■ Task instructions
Output every line of the entries below as a JSON list of strings, with one string per line and blank lines omitted.

Data on locating visible targets
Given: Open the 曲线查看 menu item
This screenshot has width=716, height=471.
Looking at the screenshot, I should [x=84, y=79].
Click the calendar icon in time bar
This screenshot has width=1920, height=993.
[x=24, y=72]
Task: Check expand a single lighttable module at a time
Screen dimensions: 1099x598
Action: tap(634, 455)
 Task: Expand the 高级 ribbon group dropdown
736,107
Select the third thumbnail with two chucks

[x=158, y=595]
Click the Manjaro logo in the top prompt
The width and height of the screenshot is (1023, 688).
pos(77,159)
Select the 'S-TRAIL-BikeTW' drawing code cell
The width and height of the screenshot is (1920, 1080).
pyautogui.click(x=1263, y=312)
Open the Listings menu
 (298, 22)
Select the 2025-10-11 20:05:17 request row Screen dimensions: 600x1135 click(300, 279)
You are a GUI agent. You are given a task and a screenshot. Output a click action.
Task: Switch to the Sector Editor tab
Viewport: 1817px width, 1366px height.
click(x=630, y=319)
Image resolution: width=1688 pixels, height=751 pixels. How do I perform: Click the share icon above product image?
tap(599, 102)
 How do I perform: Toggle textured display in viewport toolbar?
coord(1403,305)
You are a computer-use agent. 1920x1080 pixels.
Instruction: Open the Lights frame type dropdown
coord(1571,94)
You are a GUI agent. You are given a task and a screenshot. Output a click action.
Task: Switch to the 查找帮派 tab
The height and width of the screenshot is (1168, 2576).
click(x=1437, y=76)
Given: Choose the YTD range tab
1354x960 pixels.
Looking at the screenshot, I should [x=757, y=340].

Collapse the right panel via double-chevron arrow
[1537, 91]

■ Complete response
[
  "Given: Open the 曲线查看 menu item",
  "This screenshot has width=716, height=471.",
  "Looking at the screenshot, I should [x=84, y=79].",
  "Click the calendar icon in time bar",
  "This screenshot has width=1920, height=993.",
  "[x=24, y=72]",
  "Task: Check expand a single lighttable module at a time",
  "Screen dimensions: 1099x598",
  "Action: tap(634, 455)",
  " Task: Expand the 高级 ribbon group dropdown",
  "736,107",
  "Select the third thumbnail with two chucks",
  "[x=158, y=595]",
  "Click the Manjaro logo in the top prompt",
  "The width and height of the screenshot is (1023, 688).",
  "pos(77,159)",
  "Select the 'S-TRAIL-BikeTW' drawing code cell",
  "The width and height of the screenshot is (1920, 1080).",
  "pyautogui.click(x=1263, y=312)",
  "Open the Listings menu",
  " (298, 22)",
  "Select the 2025-10-11 20:05:17 request row Screen dimensions: 600x1135 click(300, 279)",
  "You are a GUI agent. You are given a task and a screenshot. Output a click action.",
  "Task: Switch to the Sector Editor tab",
  "Viewport: 1817px width, 1366px height.",
  "click(x=630, y=319)",
  "Image resolution: width=1688 pixels, height=751 pixels. How do I perform: Click the share icon above product image?",
  "tap(599, 102)",
  " How do I perform: Toggle textured display in viewport toolbar?",
  "coord(1403,305)",
  "You are a computer-use agent. 1920x1080 pixels.",
  "Instruction: Open the Lights frame type dropdown",
  "coord(1571,94)",
  "You are a GUI agent. You are given a task and a screenshot. Output a click action.",
  "Task: Switch to the 查找帮派 tab",
  "The height and width of the screenshot is (1168, 2576).",
  "click(x=1437, y=76)",
  "Given: Choose the YTD range tab",
  "1354x960 pixels.",
  "Looking at the screenshot, I should [x=757, y=340].",
  "Collapse the right panel via double-chevron arrow",
  "[1537, 91]"
]